┌────────

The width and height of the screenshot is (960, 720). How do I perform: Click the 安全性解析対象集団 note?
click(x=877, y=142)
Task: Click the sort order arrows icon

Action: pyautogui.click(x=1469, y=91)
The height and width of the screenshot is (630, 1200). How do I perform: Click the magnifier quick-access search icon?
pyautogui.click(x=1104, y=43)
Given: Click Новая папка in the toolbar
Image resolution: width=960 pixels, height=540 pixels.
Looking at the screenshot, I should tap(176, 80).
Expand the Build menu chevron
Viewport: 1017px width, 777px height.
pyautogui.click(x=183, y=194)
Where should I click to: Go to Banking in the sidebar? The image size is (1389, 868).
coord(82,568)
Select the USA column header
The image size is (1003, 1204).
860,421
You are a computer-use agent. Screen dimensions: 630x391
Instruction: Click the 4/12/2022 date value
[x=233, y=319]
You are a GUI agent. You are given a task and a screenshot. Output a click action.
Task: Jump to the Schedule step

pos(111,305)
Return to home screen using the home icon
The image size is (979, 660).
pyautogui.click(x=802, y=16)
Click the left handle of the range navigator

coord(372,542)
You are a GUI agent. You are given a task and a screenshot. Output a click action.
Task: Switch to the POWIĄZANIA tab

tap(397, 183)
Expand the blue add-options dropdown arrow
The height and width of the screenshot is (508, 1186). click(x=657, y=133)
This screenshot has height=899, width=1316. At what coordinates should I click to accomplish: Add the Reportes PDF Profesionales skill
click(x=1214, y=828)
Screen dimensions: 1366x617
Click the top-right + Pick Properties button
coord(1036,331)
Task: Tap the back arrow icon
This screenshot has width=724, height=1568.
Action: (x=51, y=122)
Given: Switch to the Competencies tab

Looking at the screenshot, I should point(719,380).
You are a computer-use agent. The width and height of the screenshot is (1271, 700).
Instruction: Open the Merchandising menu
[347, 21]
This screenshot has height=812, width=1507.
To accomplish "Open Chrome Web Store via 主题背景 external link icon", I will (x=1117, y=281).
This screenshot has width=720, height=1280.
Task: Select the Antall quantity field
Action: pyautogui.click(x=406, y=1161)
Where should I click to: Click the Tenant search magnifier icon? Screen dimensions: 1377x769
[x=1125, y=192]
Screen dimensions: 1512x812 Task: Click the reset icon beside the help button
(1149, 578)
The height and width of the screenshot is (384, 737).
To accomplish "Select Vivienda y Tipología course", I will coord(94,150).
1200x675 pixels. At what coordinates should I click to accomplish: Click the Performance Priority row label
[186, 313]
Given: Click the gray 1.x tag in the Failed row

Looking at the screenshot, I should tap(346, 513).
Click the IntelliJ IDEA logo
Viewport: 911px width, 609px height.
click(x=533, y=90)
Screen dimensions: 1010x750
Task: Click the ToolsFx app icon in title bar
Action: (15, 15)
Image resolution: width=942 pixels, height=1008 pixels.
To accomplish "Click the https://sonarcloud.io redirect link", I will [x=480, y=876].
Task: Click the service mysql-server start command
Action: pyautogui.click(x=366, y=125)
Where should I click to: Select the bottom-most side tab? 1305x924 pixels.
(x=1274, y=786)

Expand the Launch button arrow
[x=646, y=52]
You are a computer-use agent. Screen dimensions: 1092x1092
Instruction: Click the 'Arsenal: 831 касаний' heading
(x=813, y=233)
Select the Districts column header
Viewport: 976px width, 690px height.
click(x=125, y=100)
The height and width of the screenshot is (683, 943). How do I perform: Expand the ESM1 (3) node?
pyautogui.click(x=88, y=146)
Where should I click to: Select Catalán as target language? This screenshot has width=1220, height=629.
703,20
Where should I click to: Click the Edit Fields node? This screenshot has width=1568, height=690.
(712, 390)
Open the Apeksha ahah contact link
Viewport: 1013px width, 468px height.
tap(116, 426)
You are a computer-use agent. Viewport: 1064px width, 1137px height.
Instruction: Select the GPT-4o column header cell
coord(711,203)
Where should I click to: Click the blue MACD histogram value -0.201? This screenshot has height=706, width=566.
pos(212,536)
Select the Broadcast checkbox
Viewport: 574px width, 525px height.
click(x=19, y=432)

└────────

◆ **TASK ITEM**: Across the data above, how many lines contain the string "agent"? Reply with the number and nothing else.

◆ **RESPONSE**: 6